**Requirement**: Count the lines of the material below that contain the string "icon", treating uppercase and lowercase as different. Give only the number.

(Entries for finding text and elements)

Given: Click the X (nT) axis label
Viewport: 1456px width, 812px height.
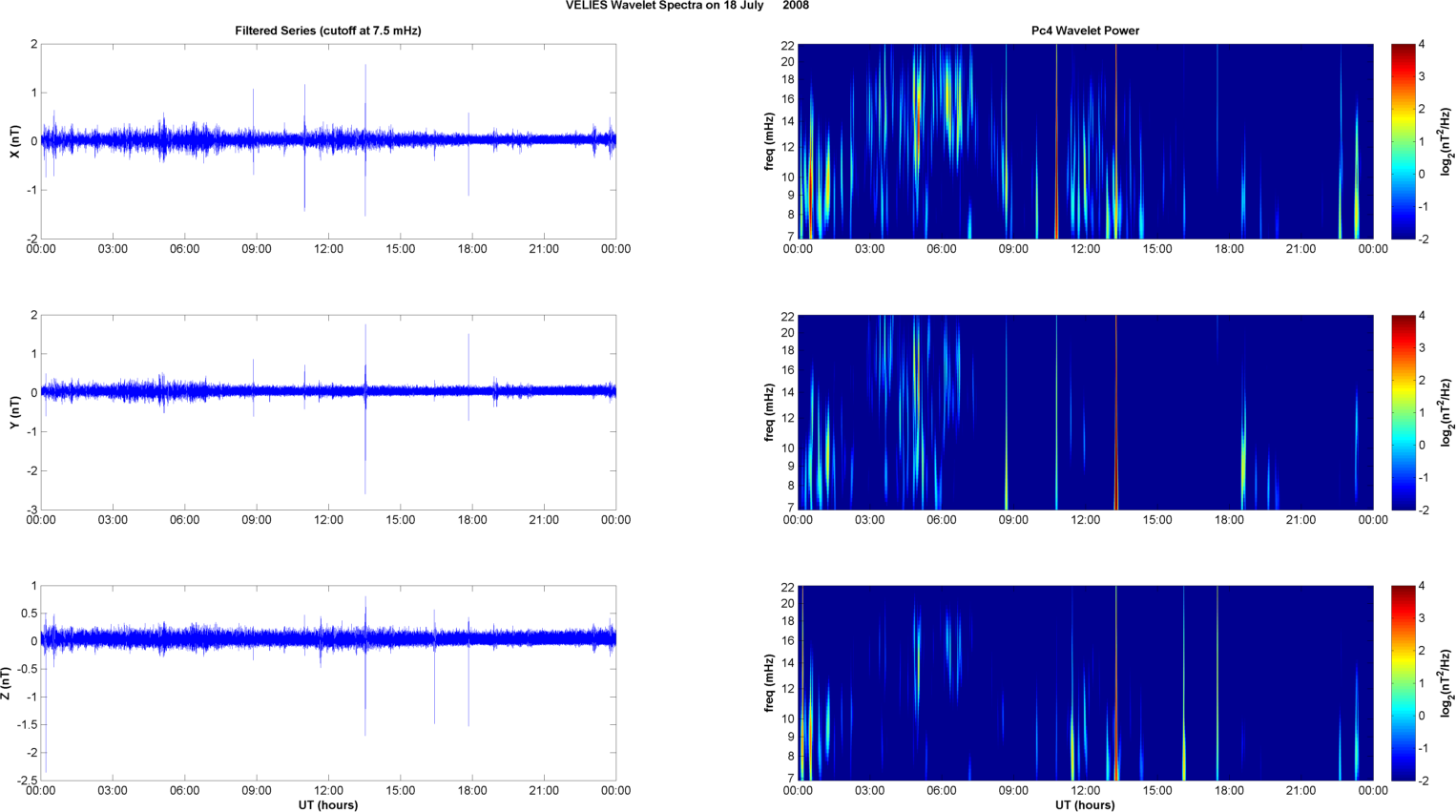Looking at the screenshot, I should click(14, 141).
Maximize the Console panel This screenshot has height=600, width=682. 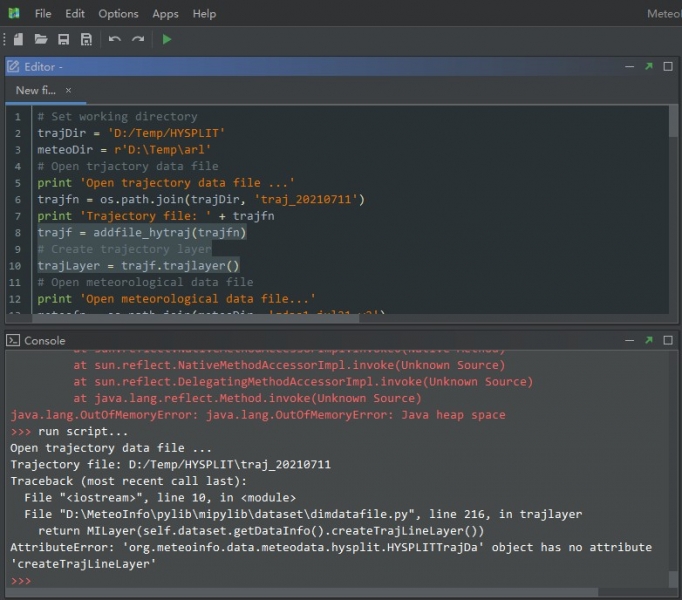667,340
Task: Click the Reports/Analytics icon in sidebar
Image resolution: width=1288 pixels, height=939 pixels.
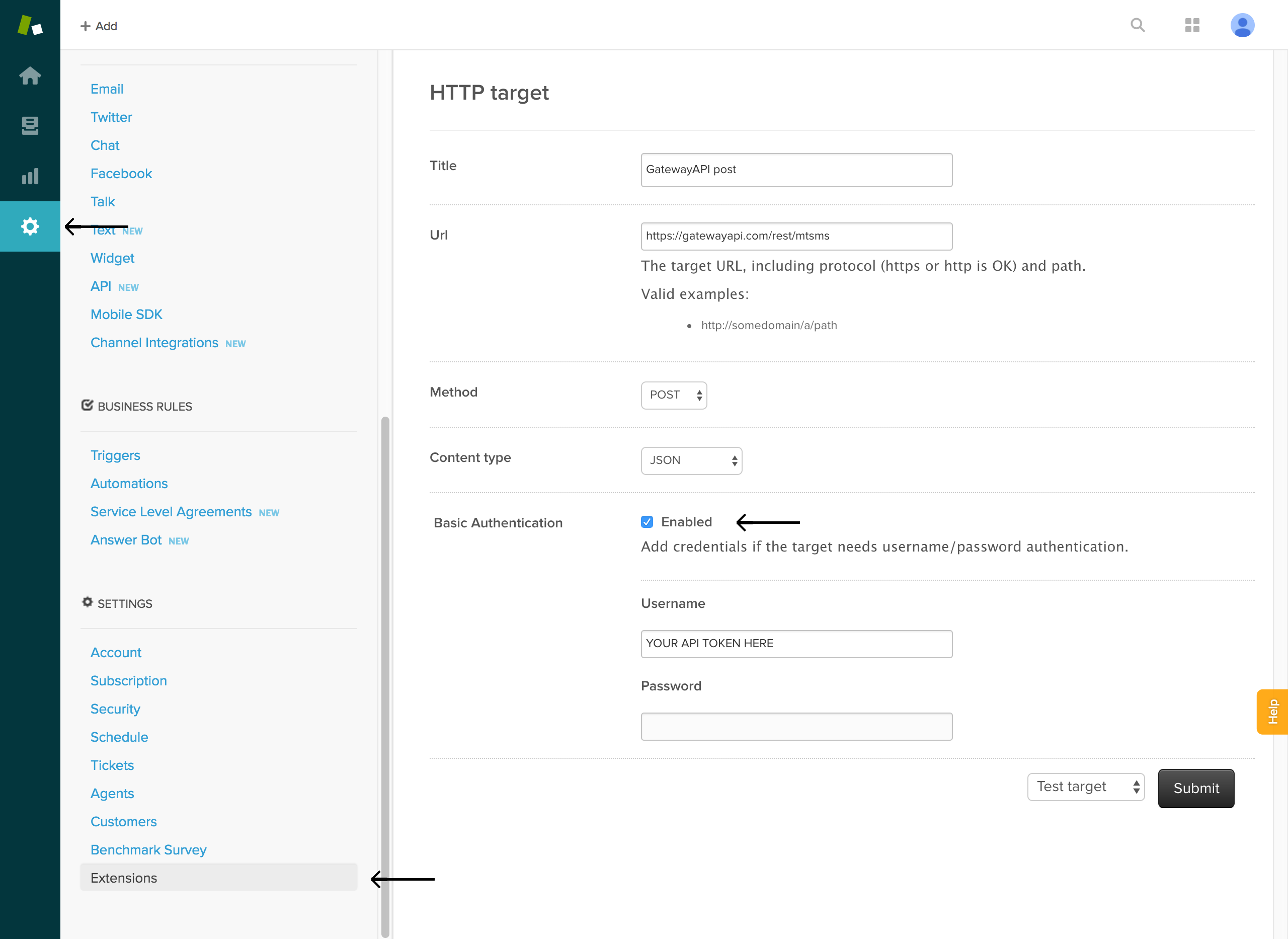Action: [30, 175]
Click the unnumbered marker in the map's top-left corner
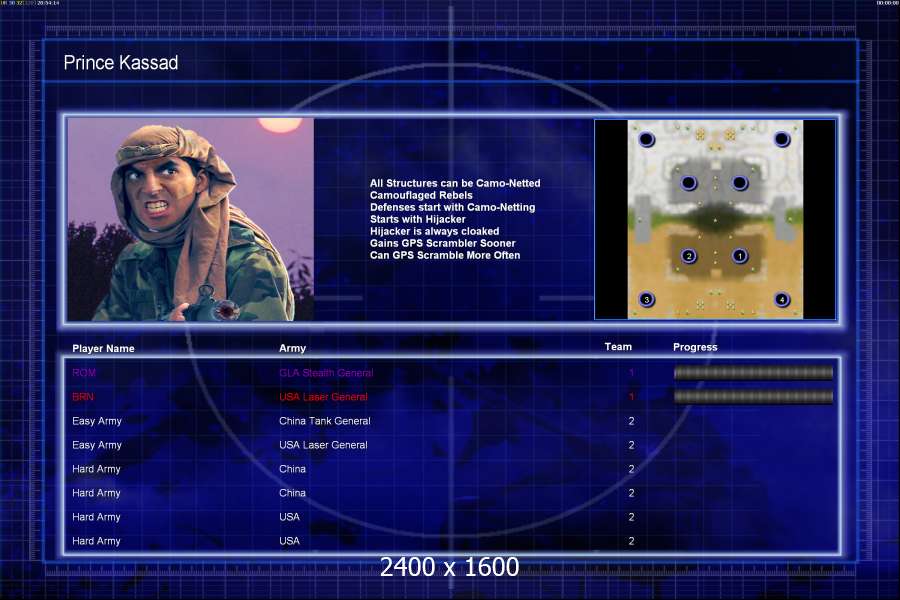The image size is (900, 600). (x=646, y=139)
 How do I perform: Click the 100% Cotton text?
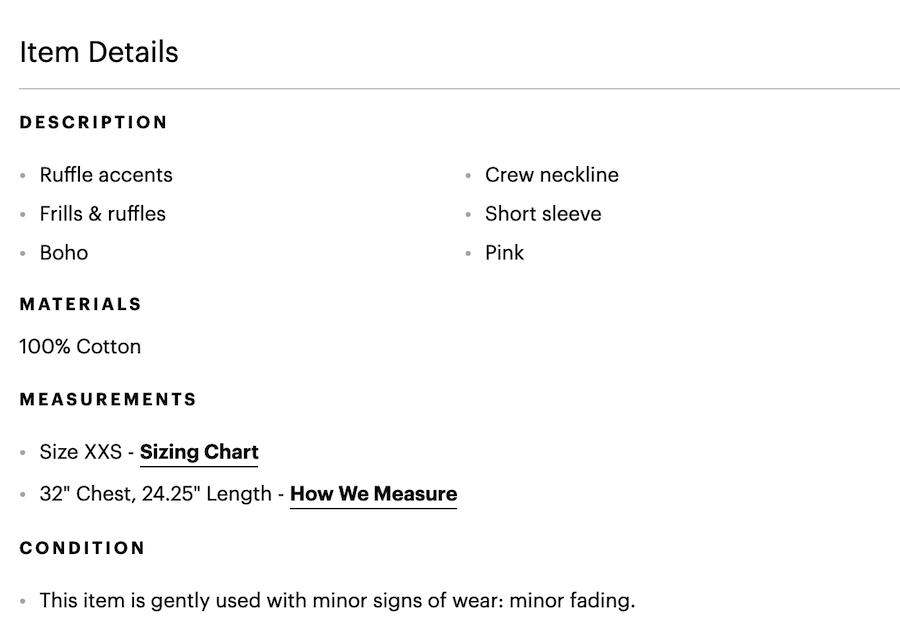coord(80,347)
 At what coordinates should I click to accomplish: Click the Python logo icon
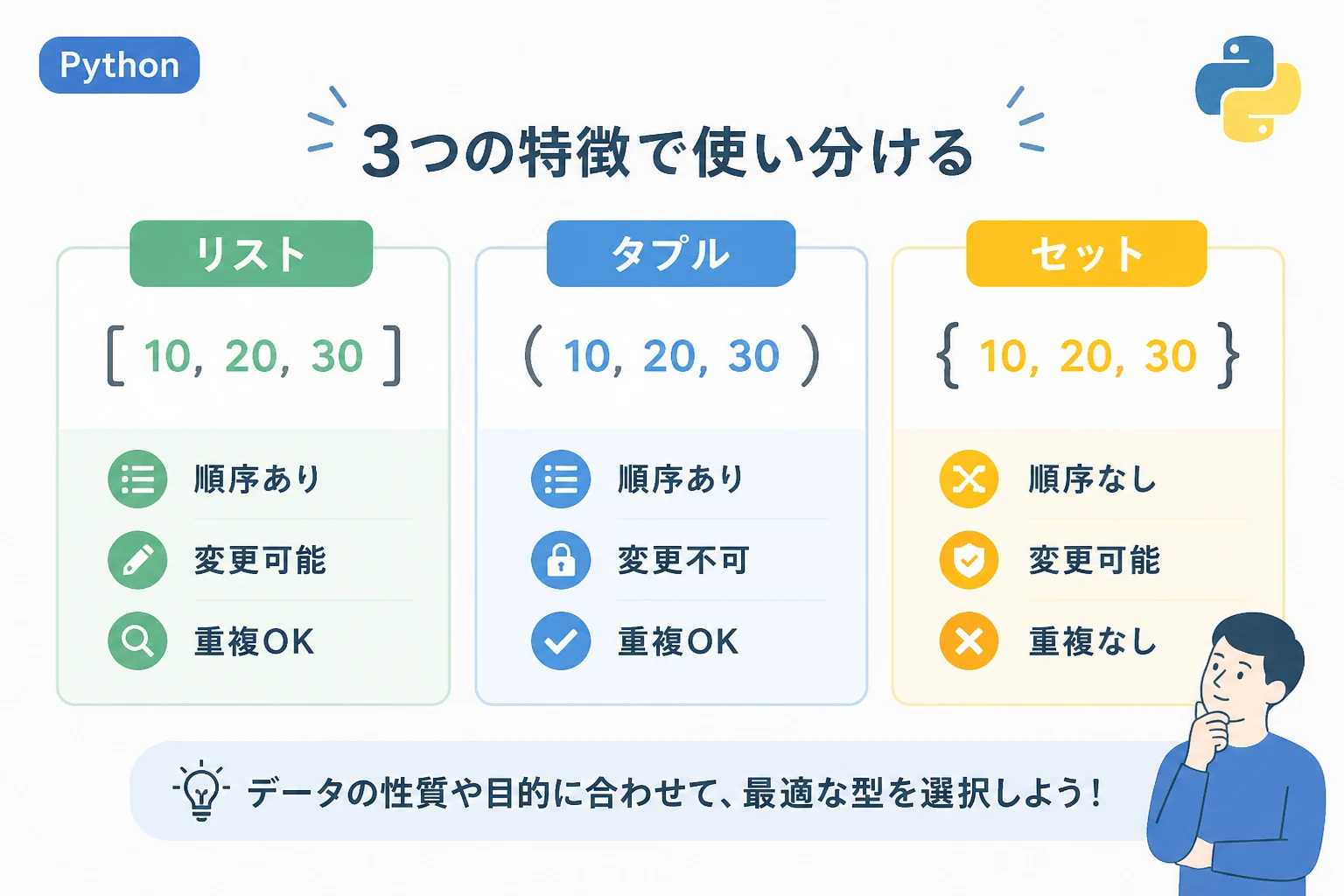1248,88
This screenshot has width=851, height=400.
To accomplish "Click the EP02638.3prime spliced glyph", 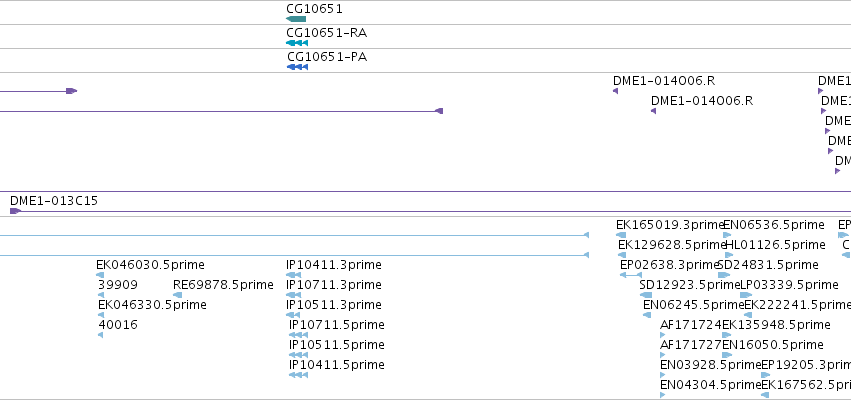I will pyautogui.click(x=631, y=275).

**Exercise output**: 2